* **WHAT YOU ARE ASKED TO DO**: Write out again only the lines between the one with "The image size is (358, 225)." and the end of the records below, both ends counted, and don't include the pictures.

START SUPPLIED RECORDS

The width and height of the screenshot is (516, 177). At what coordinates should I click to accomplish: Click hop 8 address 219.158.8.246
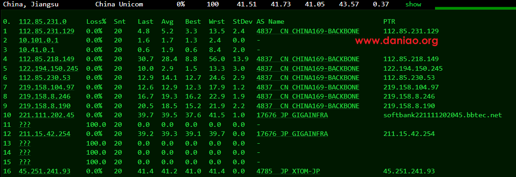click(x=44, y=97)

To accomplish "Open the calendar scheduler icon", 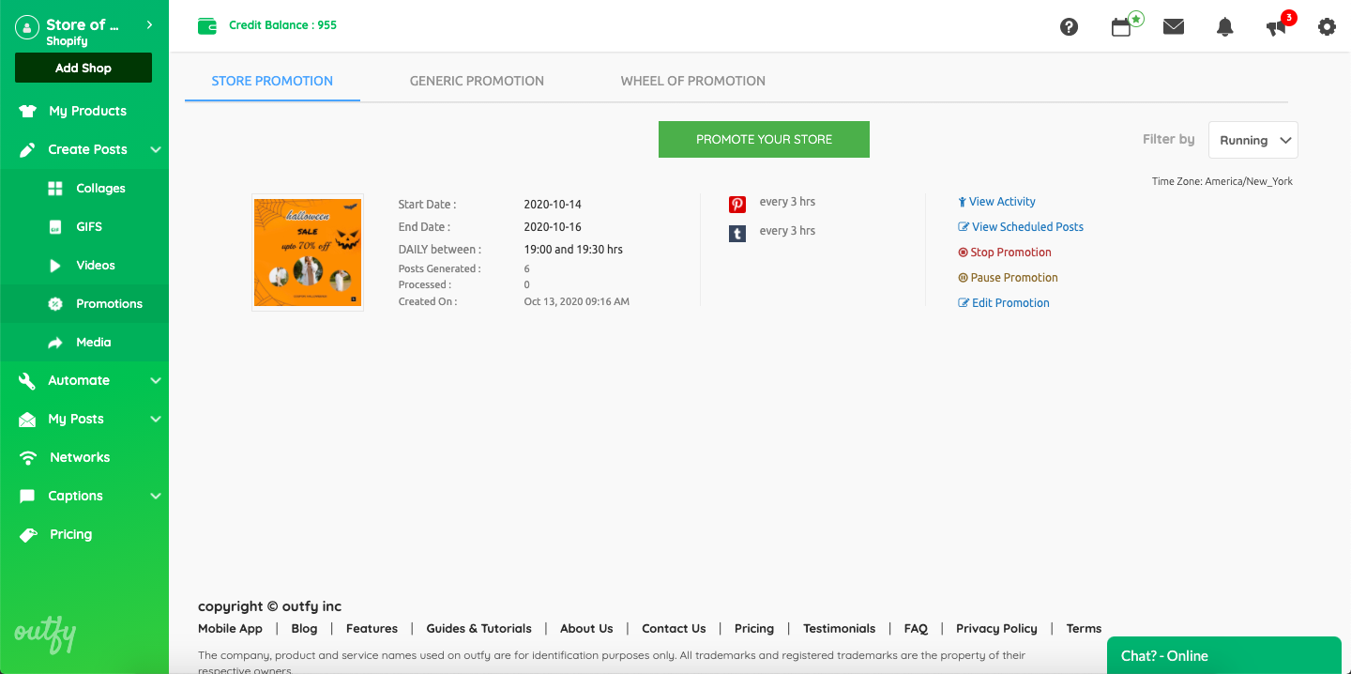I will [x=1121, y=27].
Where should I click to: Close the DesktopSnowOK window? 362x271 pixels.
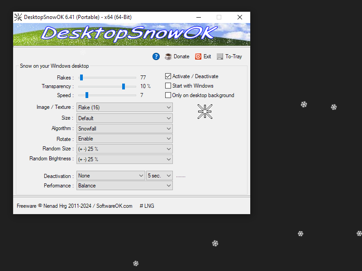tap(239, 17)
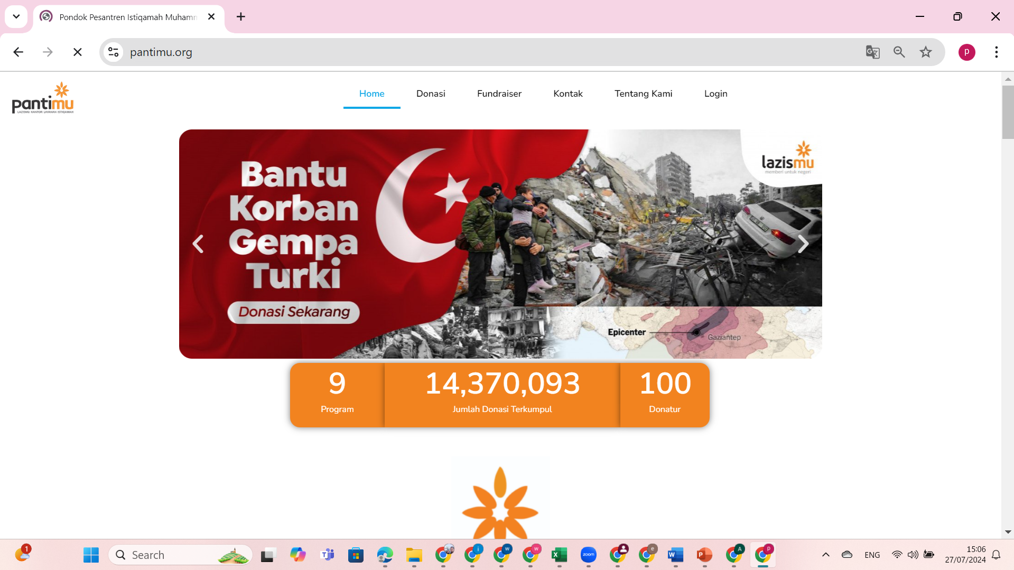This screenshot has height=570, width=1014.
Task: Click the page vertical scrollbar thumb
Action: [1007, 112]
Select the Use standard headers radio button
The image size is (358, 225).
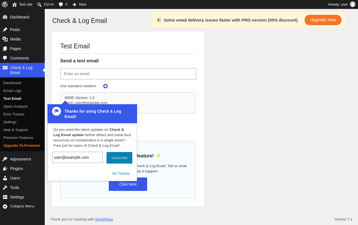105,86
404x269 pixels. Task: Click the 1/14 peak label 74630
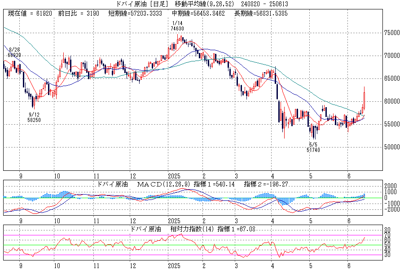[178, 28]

END SUPPLIED RECORDS

* **SOLUTION TO THIS TASK**:
The image size is (358, 225).
105,86
404x269 pixels. Task: Click the 1/14 peak label 74630
[178, 28]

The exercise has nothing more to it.